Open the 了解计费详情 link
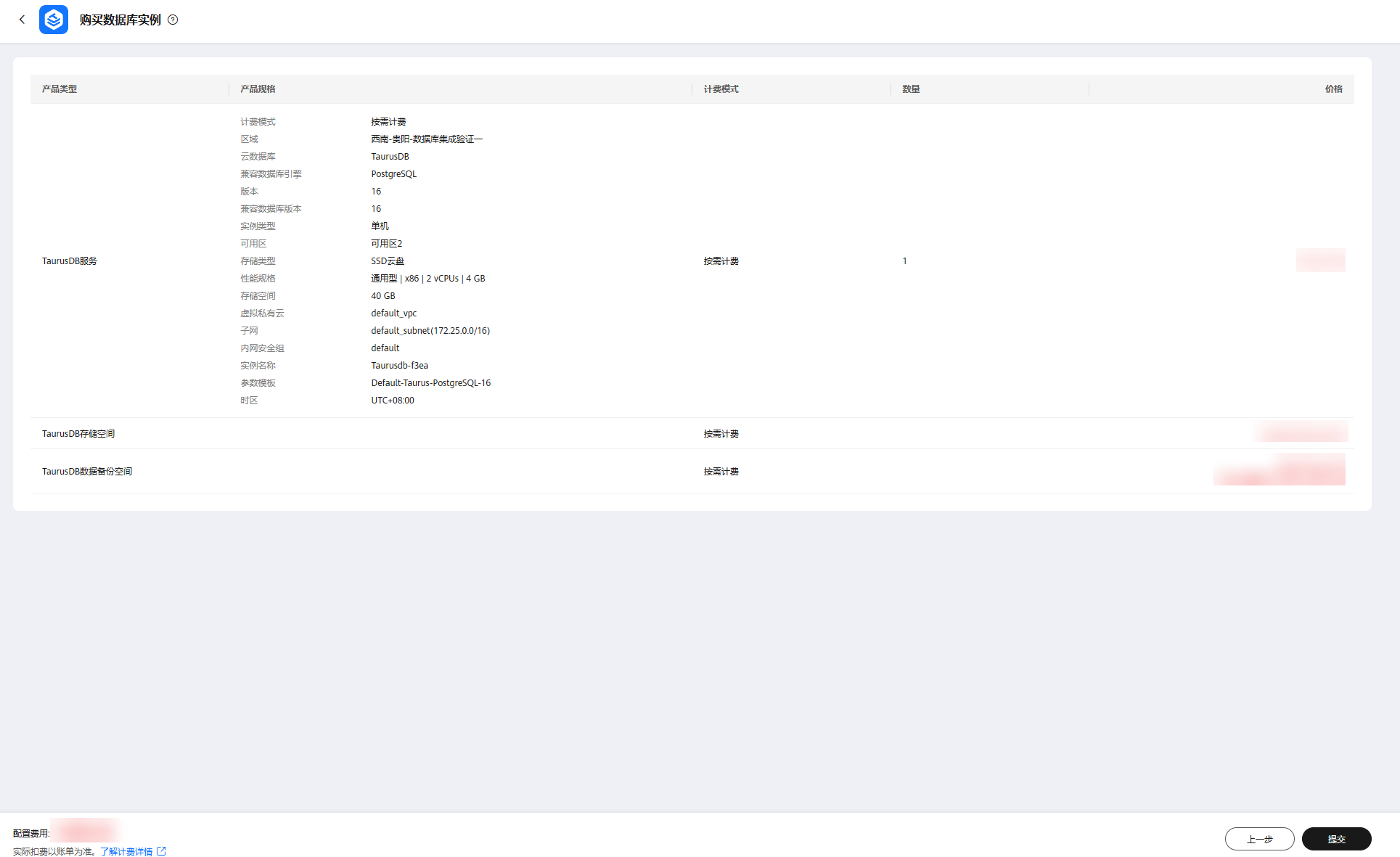Image resolution: width=1400 pixels, height=857 pixels. pyautogui.click(x=126, y=851)
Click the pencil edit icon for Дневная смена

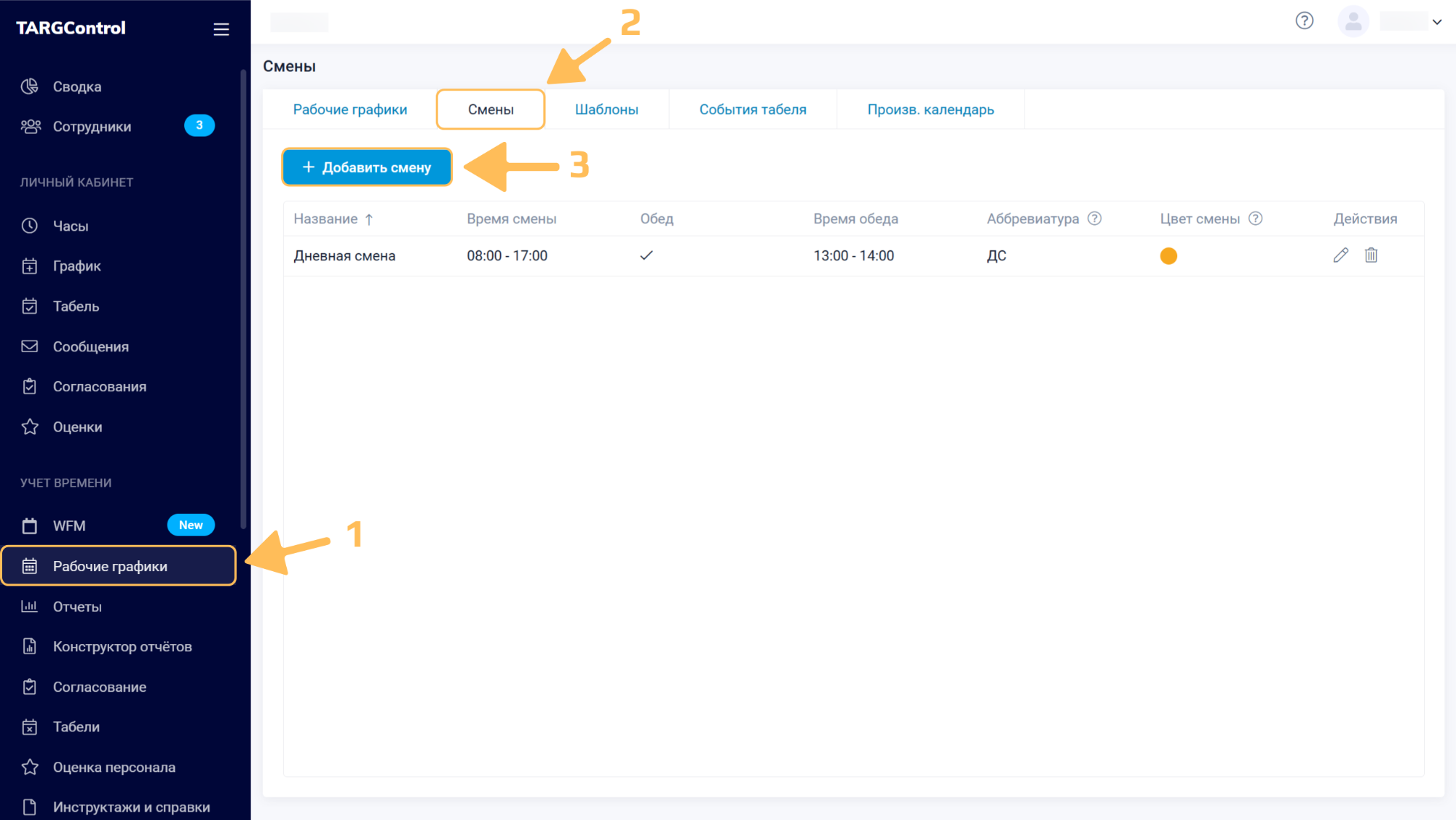(x=1340, y=255)
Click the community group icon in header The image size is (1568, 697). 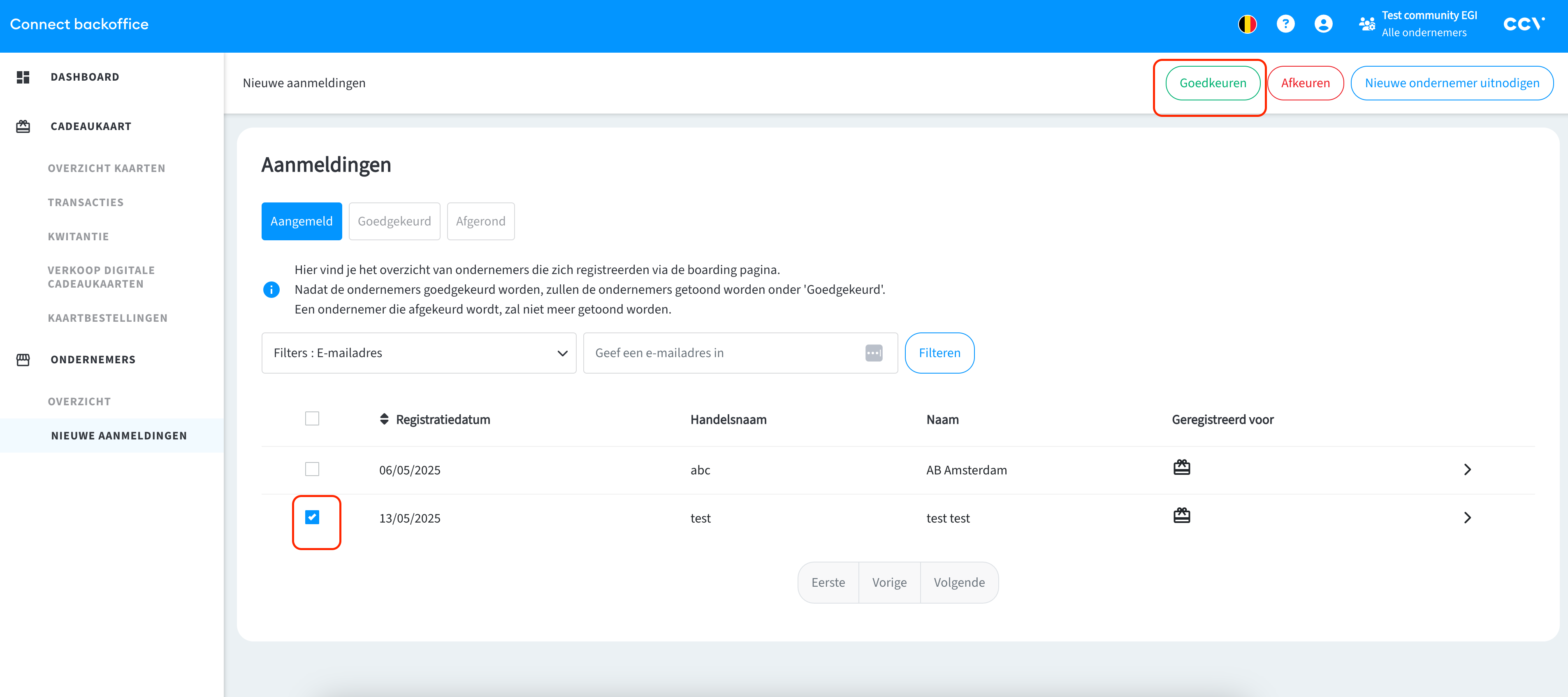[1366, 24]
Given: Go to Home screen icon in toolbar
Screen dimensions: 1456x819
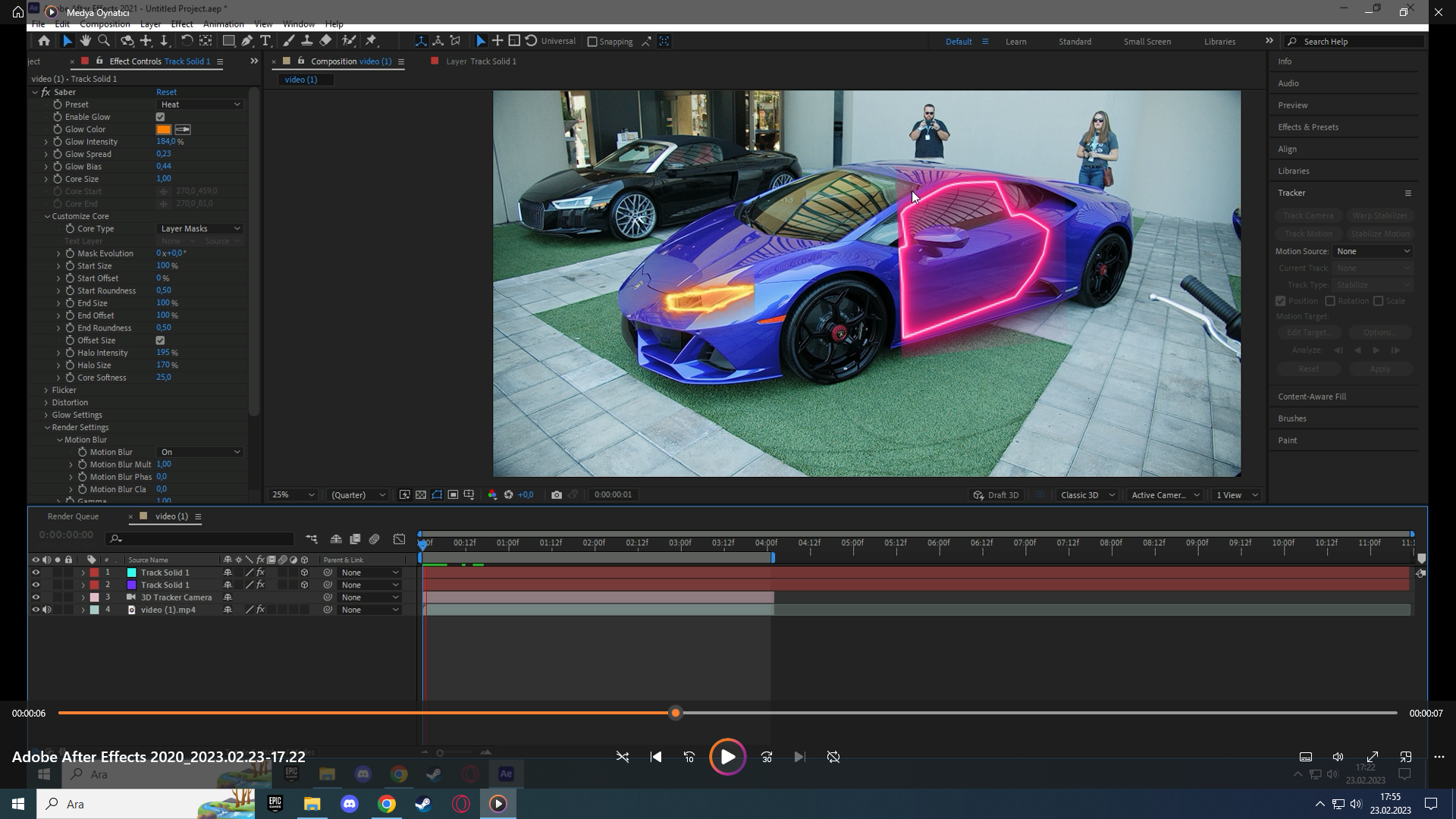Looking at the screenshot, I should pyautogui.click(x=44, y=41).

*WORK TASK*
All that is wanted is an exact copy of the lines from the line bearing "Given: Go to Home screen icon in toolbar" through the final line of the entries, including both ends but no pictures.

*THE ANSWER*
Given: Go to Home screen icon in toolbar
Screen dimensions: 1456x819
Looking at the screenshot, I should pyautogui.click(x=44, y=41).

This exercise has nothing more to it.